Given exercise:
Could you rewrite the entries below, substituting "sidebar" for "panel" and leaving everything else unchanged? Leave the pictures out of your answer.
-- Start of Exercise inputs --
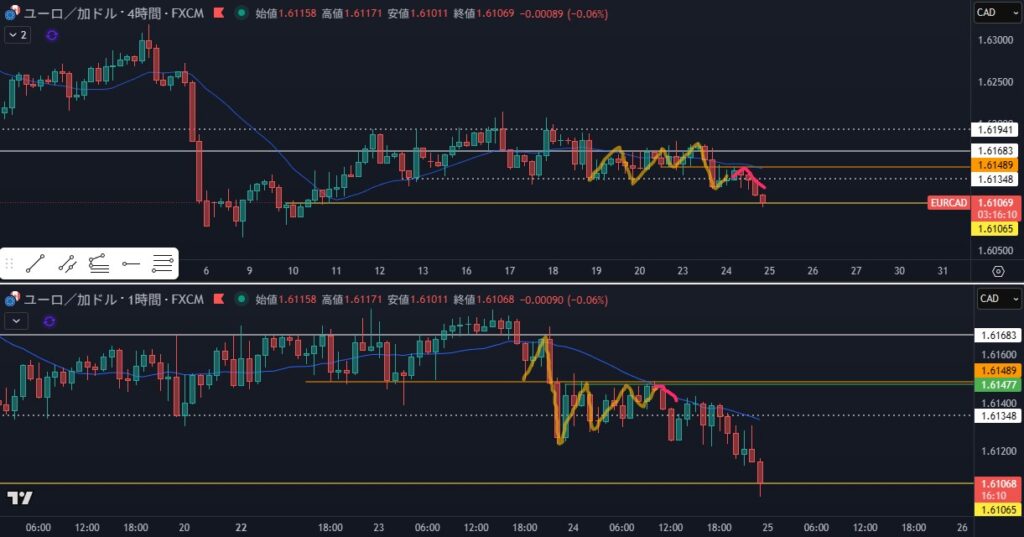Click green market status dot on top chart
Screen dimensions: 1024x537
(x=241, y=14)
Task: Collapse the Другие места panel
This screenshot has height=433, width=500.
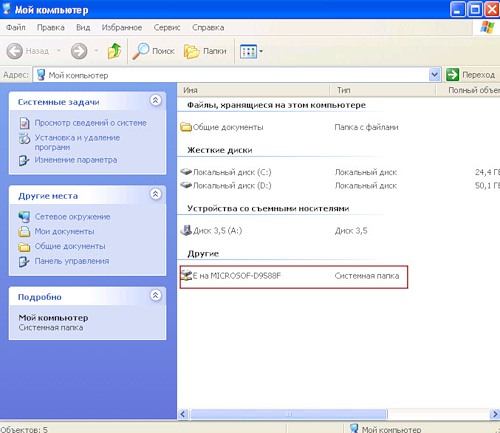Action: coord(155,194)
-- End of Exercise inputs --
Finished exercise:
Click green market status dot on top chart
Screen dimensions: 1024x537
(x=241, y=14)
Task: Collapse the Другие места sidebar
This screenshot has height=433, width=500.
Action: coord(155,194)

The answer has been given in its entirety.